Rainfall was 17% less than the long-term mean over the study period. This was mainly because for March–April 2001, rainfall was only 9.2 mm, which was approximately 90% less than the long-term mean (Fig. 1). In spring and winter, the mean soil VWC in the top 500 mm was always above 24% and was therefore always greater than half the maximum available water content of the site (mean field capacity = 30%) indicating that the treatments were not moisture stressed during those periods (Fig. 2). However, in summer and autumn of both years, pastures were under water stress. On average, pastures under trees had 2.5% less soil VWC than open pastures. The shaded treatment (open + slats) had a higher soil VWC than open. Similarly, the treatment trees + slats had a higher soil VWC than the pasture under trees. This additional soil VWC under the slatted shade resulted in greater water recharge during winter. For example, in July 2000 the pastures in the open had a soil VWC of 30.5% compared with 32.0% in the open + slats treatment.
The daily PPFD was integrated to calculate the accumulated monthly photosynthetic photons per unit area (Fig. 3). The maximum photosynthetic photons reaching the cocksfoot pasture was in December (1715–1815 mol m−2 for open pastures) corresponding to the maximum noon solar angle elevation (69.8° at noon). The minimum (302 mol m−2 for open pastures) was in June with the lowest noon solar angle elevation of 23°. In December, pastures in the open received 720, 960 and 1220 mol photons m−2 more than pastures under trees, open + slats and trees + slats, respectively. However, these differences decreased in June.

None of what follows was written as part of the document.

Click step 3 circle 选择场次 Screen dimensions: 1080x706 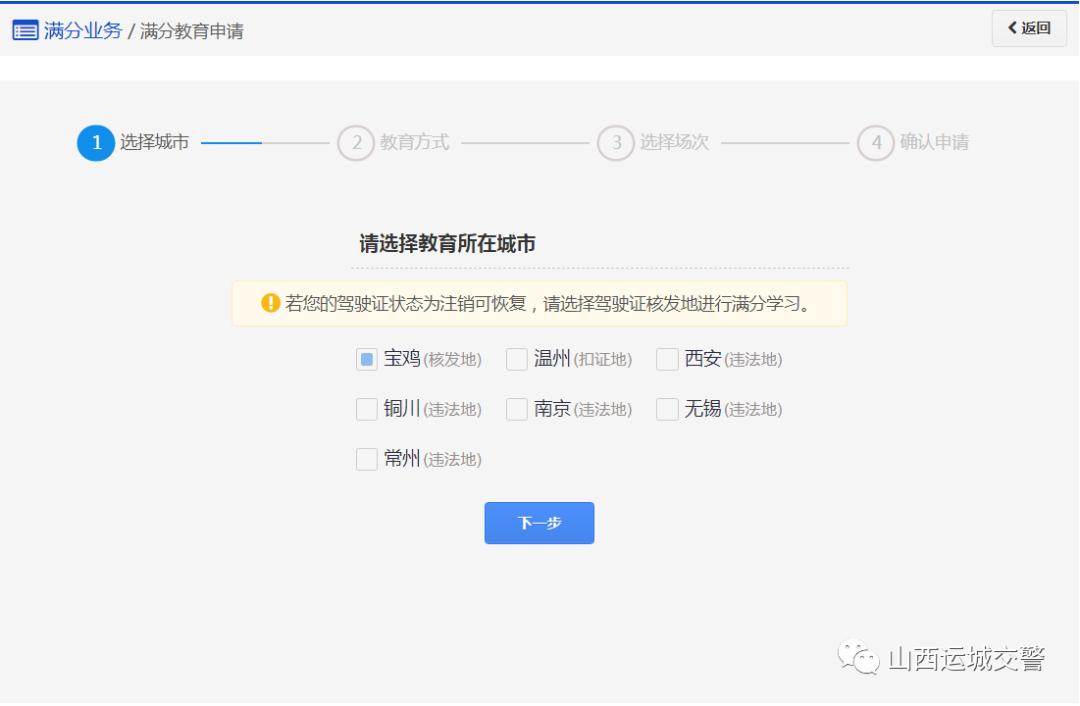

The daily PPFD integral in the open for a sunny day in spring or autumn (e.g. 21 September or 21 March at solar angle elevation of 46.5° at noon), summer (21 December at solar angle elevation of 69.8° at noon) and winter (21 June at solar angle elevation of 23.0° at noon), and over a range of cloudy days were used as a reference (100% transmissivity) to calculate the transmissivity of the shade treatments (Table 3). This was used to represent the relative reduction of photosynthetic photons in the shaded treatments compared with the open pasture. The total daily integral photosynthetic photons received in open pasture around the 21 December was 63.3 mol photons m−2 d−1, which was 6 times higher than in winter (21 June) (Table 3). For cloudy days (diffuse light) during summer and spring the total integral daily photosynthetic photons received in open pasture varied between 7 and 18 mol photons m−2 d−1 depending on the cloud type. The transmissivity under the 10 to 11-year-old trees measured in the middle of rows was 62% of the open over a sunny day in summer (at maximum solar elevation), with alternating periods of full sunlight and this decreased to 26% with the addition of the slatted structure. The transmissivity of the shaded treatments decreased with a decrease in solar angle elevation from summer to winter. The transmissivity of the tree-shaded treatments during cloudy days (58%) was lower than sunny days in spring and summer (60–62%), but under the slatted shade it remained at 45% between cloudy and sunny days (Table 3).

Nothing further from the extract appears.